**Exercise requirements**
1 > The insurance code article below says that certain kinds of property are not covered by "business or residential purposes." List every kind it names.
2 > Repeat, word for word, the stretch of the insurance code article below from "Every exchange shall" through "office is located.".

**Supplied text**
Article 5. Finances of California Insurance Code >> Division 1. >> Part 2. >> Chapter 3. >> Article 5.
Every exchange shall maintain its required assets in any one,
or more, or all of the following forms:
(a) In cash or deposits in solvent banks.
(b) Invested in securities of the kind designated for the
investment of assets of incorporated insurers having a capital stock
by the laws of the state where the principal office is located.
(c) Invested in real property acquired by or for it to secure the
payment of loans heretofore contracted or for moneys heretofore due,
or purchased at sales upon deeds of trust or upon judgments obtained
for the loans or debts, or conveyed to it in satisfaction of debts
heretofore contracted in the course of its dealings. The real
property may be acquired, held, and conveyed on behalf of the
exchange in trust by the attorney, but shall be sold and disposed of
within five years after acquisition of title thereto unless the time
for any such sale or disposal is extended by the commissioner in
writing.
(d) Excess fund investments may be made in real estate and in
making improvements thereon for business or residential purposes as
an investment for the production of income. "Business or residential
purposes" does not include real estate primarily intended for use or
valued as agricultural, horticultural, farm, ranch, or mineral
property. Any such investment may be made only by admitted exchanges
having admitted assets aggregating in value not less than twenty-five
million dollars ($25,000,000). Real estate acquired and improvements
made thereon shall not exceed an amount equal to 5 percent of the
admitted assets of the exchange. Any investment in a single parcel of
real estate including improvements thereon made under the authority
of this subdivision shall not be made in an amount in excess of 1
percent of the admitted assets of the exchange. The percentage or
dollar value of assets as provided in this subdivision shall be
determined by the exchange's last preceding annual statement of
conditions and affairs made as of the December 31 last preceding and
which has been filed with the commissioner pursuant to law.
(e) In addition to the investments authorized by subdivisions (a)
to (d), inclusive, every exchange may purchase, hold, or reconvey
real estate for any of the following purposes:
(1) The building, and the land upon which that building stands,
owned by it and in which is located its home office or principal
office in this state by virtue of the occupancy thereof, in whole or
in part, by its attorney-in-fact. The exchange may make any type of
arrangement which is fair and reasonable for the occupation of the
building, in whole or in part, by its attorney.
(2) Real estate requisite for its accommodation in the convenient
transaction of its business.

**Dataset extract**
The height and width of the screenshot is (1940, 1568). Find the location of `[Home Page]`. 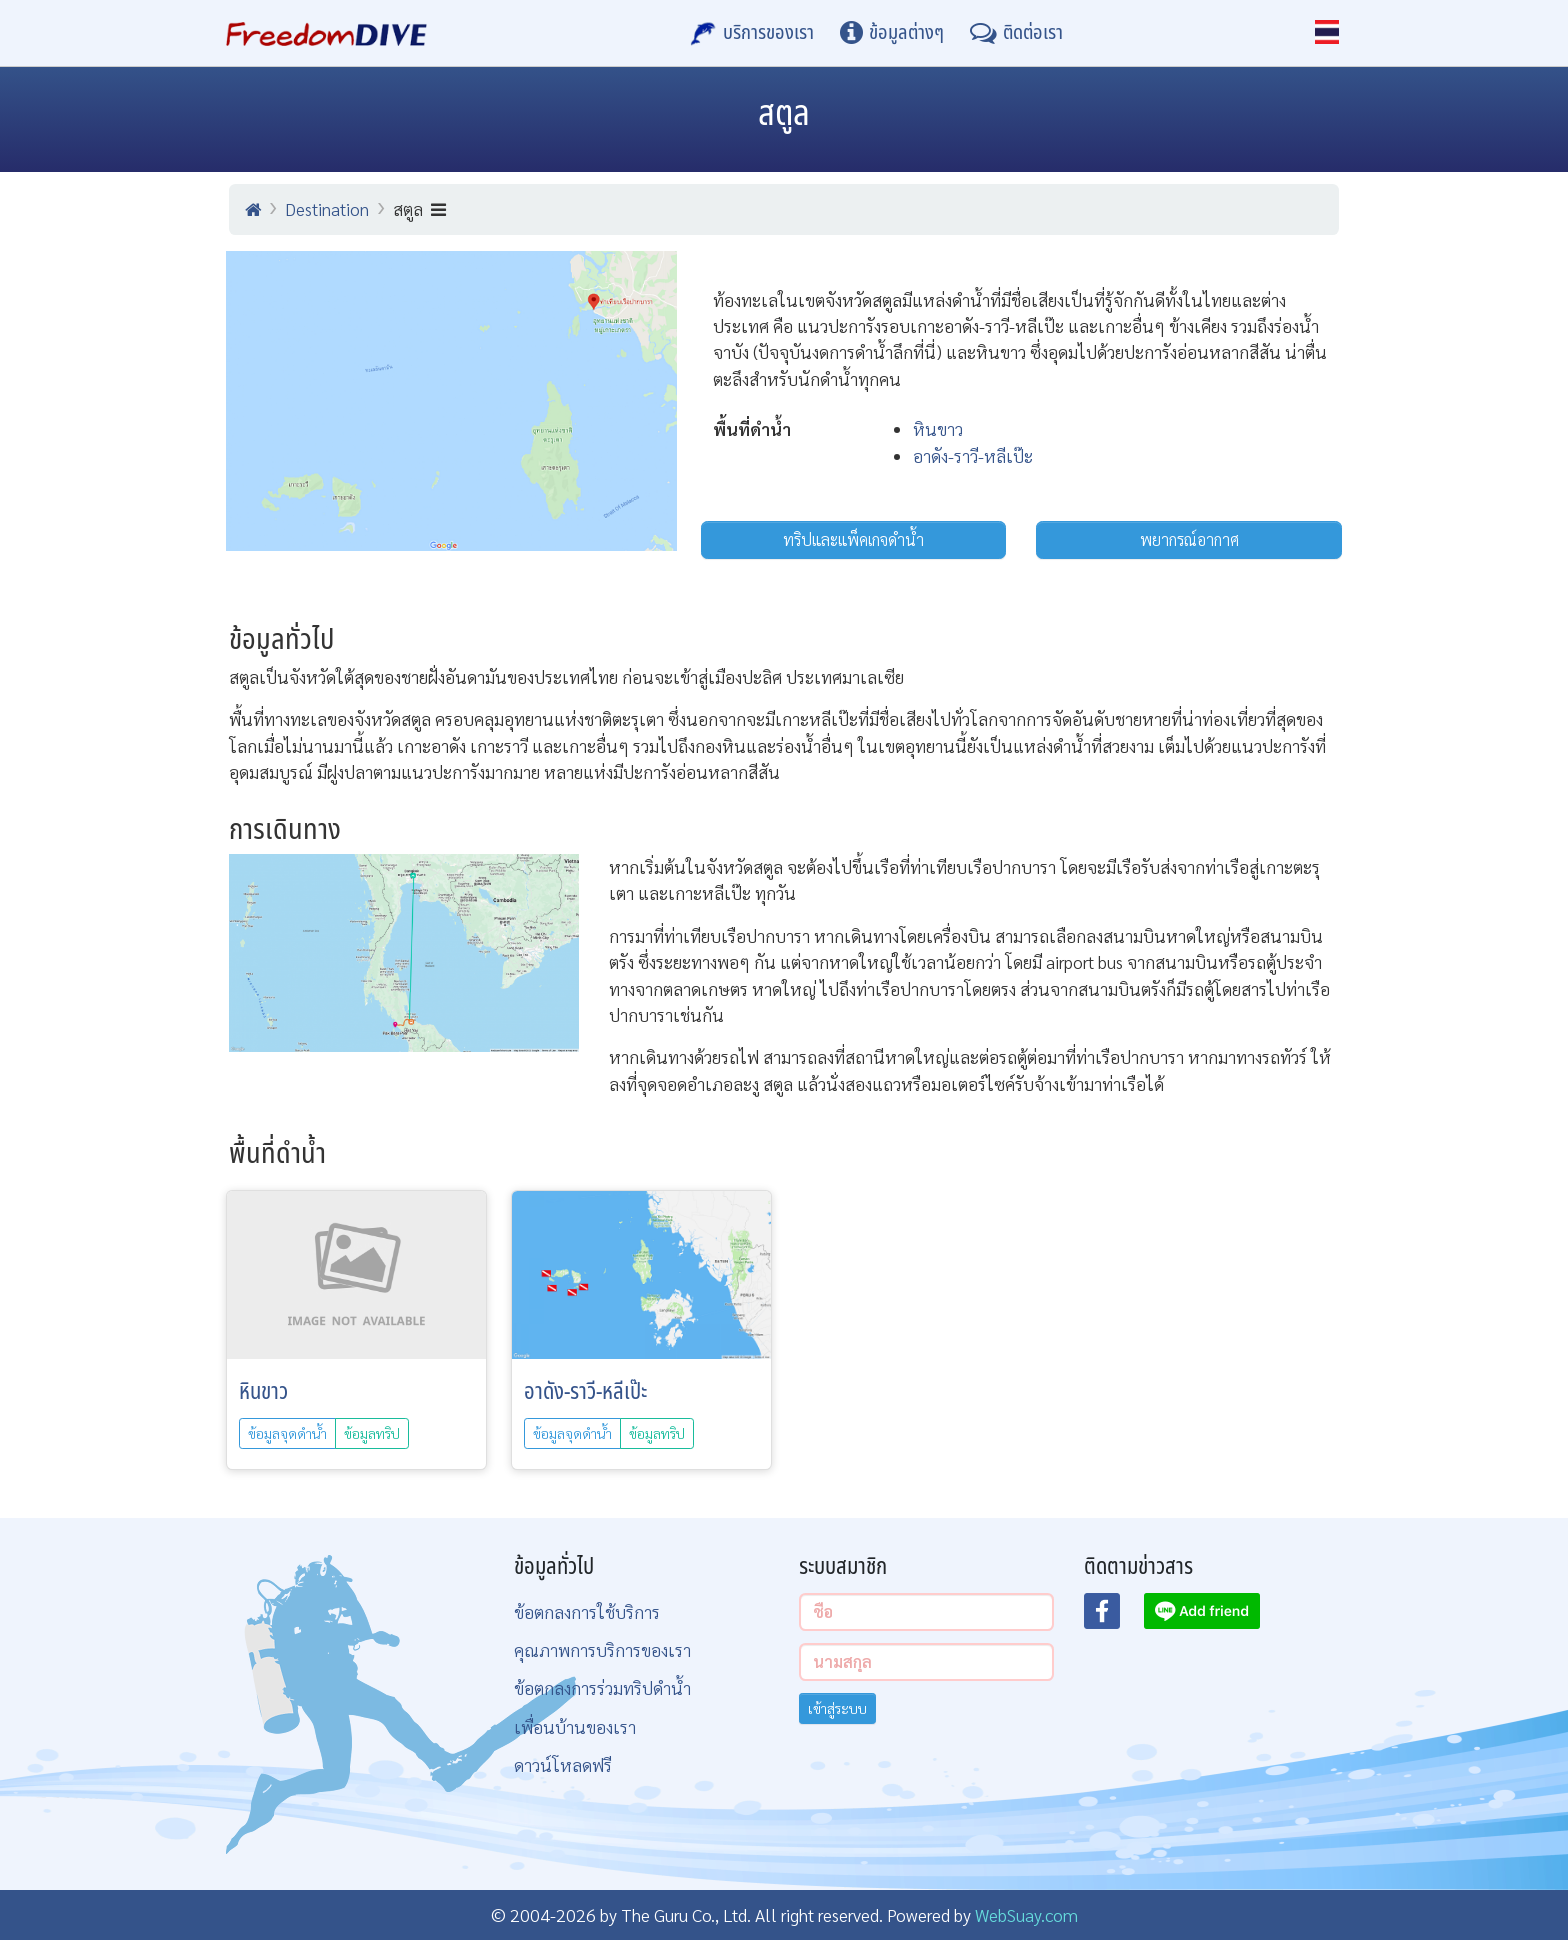

[Home Page] is located at coordinates (326, 33).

**Results of the exercise**
1 >
- Agricultural
- Horticultural
- Farm
- Ranch
- Mineral

2 >
Every exchange shall maintain its required assets in any one,
or more, or all of the following forms:
(a) In cash or deposits in solvent banks.
(b) Invested in securities of the kind designated for the
investment of assets of incorporated insurers having a capital stock
by the laws of the state where the principal office is located.